The discussion of native plants in California landscapes is inextricably tied to water-conserving or drought-tolerant plants in our semi-arid Mediterranean climate.

With our mild winters with moderate rainfall and arid summers with consistently no rainfall, Sonoma County, Napa County, and almost all of the Northern California region is a climate requiring either plant material that survives and thrives with little water, or plants and trees with supplemental watering.

Details Landscape Art is a local design-build landscaper, with fine gardens throughout Sonoma County and the greater North Bay. Although this blog addresses primarily native plant material, we must note that our garden installations usually include non-natives and thirstier plants as well. We prefer a lusher look rather than a sparse drier look to our gardens, and since supplemental water is available using drip irrigation, it is possible to combine natives with ‘immigrants’ that can be incorporated with no problems. We believe this results in a more interesting looking garden, while the natives help conserve water.

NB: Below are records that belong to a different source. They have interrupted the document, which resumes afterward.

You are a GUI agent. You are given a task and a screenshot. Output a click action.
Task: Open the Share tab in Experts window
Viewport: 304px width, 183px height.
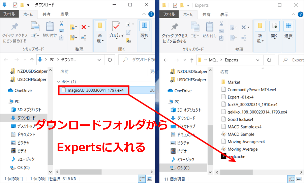(x=207, y=14)
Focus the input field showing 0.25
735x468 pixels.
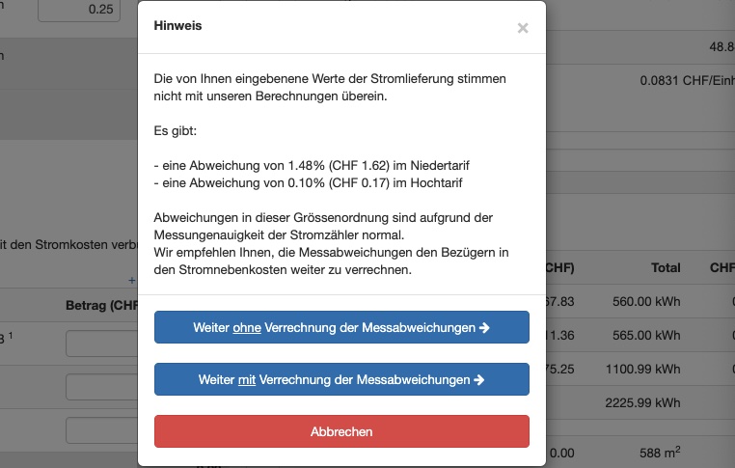pyautogui.click(x=79, y=10)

The advantage of using native plants is that they are perfectly suited to our climate, by definition. That’s why they have survived over the long term and have become natives. They require less maintenance and are a great water conserving choice, needing little more than winter rainfall.

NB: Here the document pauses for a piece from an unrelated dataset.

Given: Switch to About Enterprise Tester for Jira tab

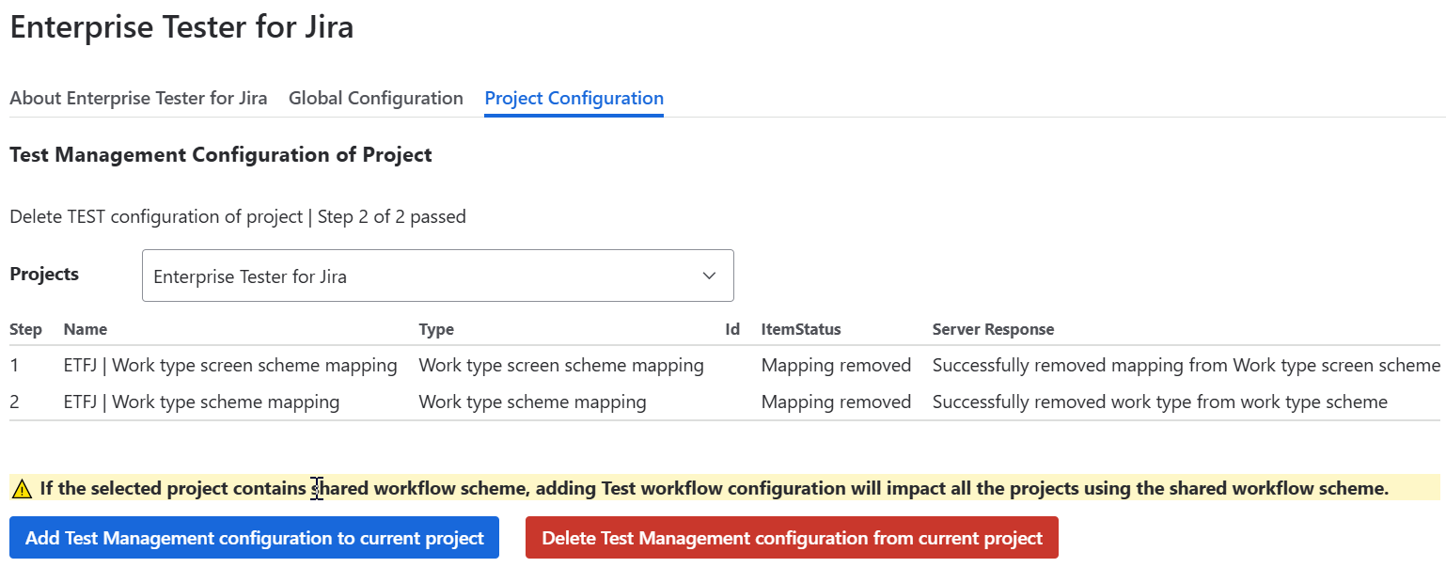Looking at the screenshot, I should [138, 98].
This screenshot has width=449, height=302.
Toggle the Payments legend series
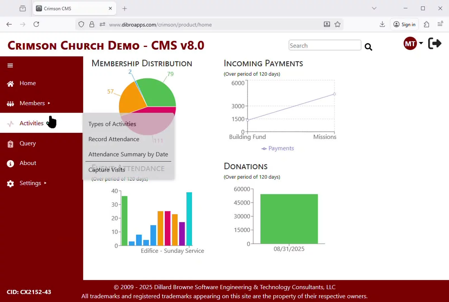click(x=278, y=148)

Our blog written on November 23, 2017 discusses drought-tolerant plants, and we noted – and it’s worth repeating here – that even drought-tolerant plants require regular water the first dry season until they are well established. And even after they are established, some drought-tolerant natives look better with occasional dry season supplemental watering.

There are too many native plants to list here, so we will focus on those trees, shrubs and groundcovers and perennials that we prefer. Other factors such as size, color, deer resistance, hardiness, availability and maintenance requirements influence those natives that we tend to use on a regular basis in our landscape designs and installations.


Madrone (Arbutus menziesii)

Dogwood (Cornus) – smaller shade tree with beautiful spring flowers

California sycamore (Platanus racemosa) – giant tree requiring lots of space

Western redbud (Cercis occidentalis) – absolutely one of our favorite small trees

Oak (Quercus) – another giant tree requiring lots of space. There are so many existing    oaks occurring naturally, both deciduous and evergreen. Never plant in or around lawns and never apply supplemental water.

Shrubs and Groundcovers:

Manzanita (Arctostaphylos – several varieties) – very useful as low growing ground cover –  Manzanita ‘Emerald Carpet’ or shrubs such as Manzanita ‘Howard McMinn’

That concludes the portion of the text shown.